◆ **TASK TO CARRY OUT**
Reproduce the records below exactly, leaving their images out.

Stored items
↓

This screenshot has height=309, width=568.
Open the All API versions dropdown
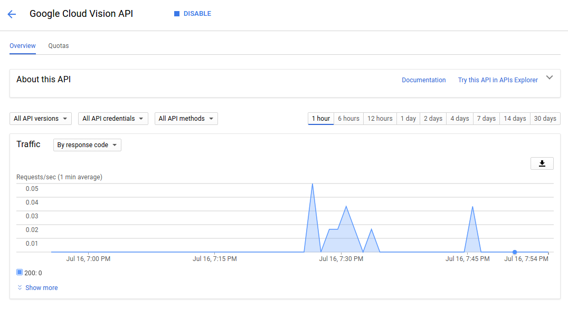pos(42,119)

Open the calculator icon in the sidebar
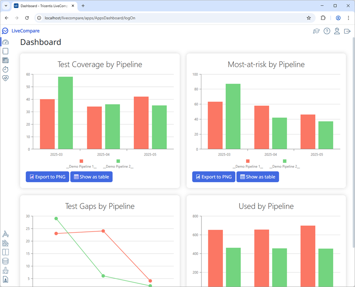(x=5, y=60)

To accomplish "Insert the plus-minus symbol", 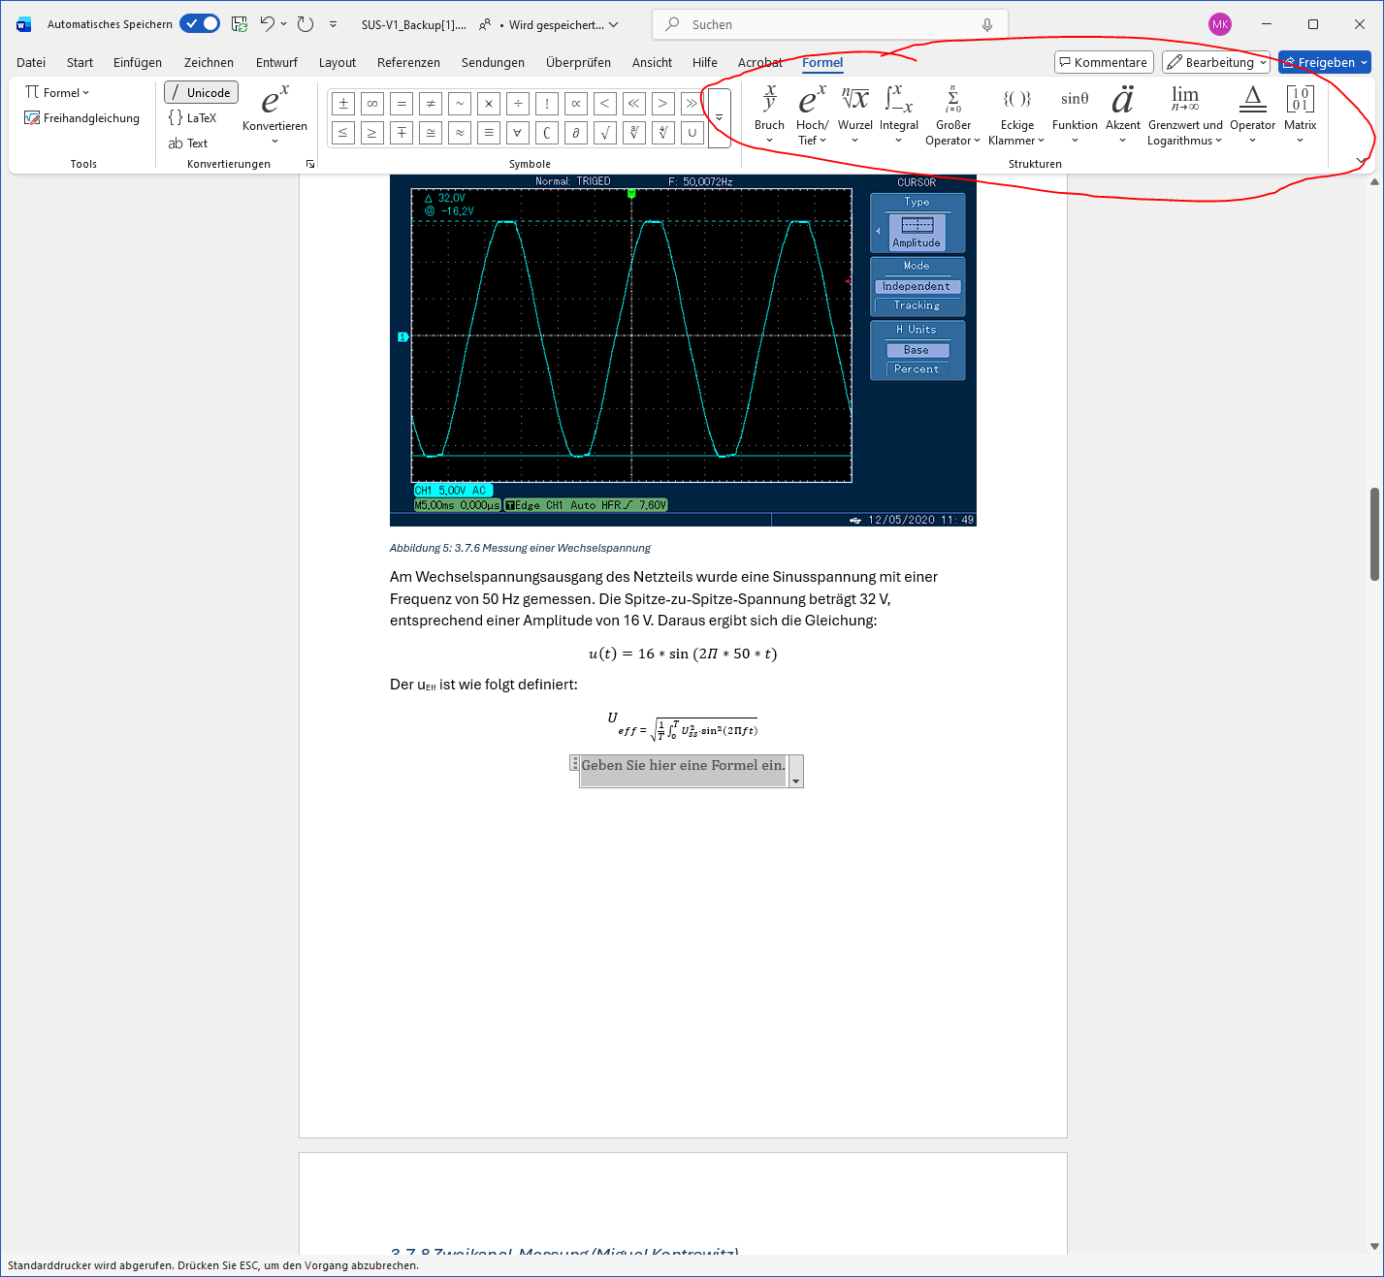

↑

◆ **RESULT**
This screenshot has height=309, width=568.
Open the All API versions dropdown
pos(42,119)

Open the calculator icon in the sidebar
(x=5, y=60)

To accomplish "Insert the plus-minus symbol", 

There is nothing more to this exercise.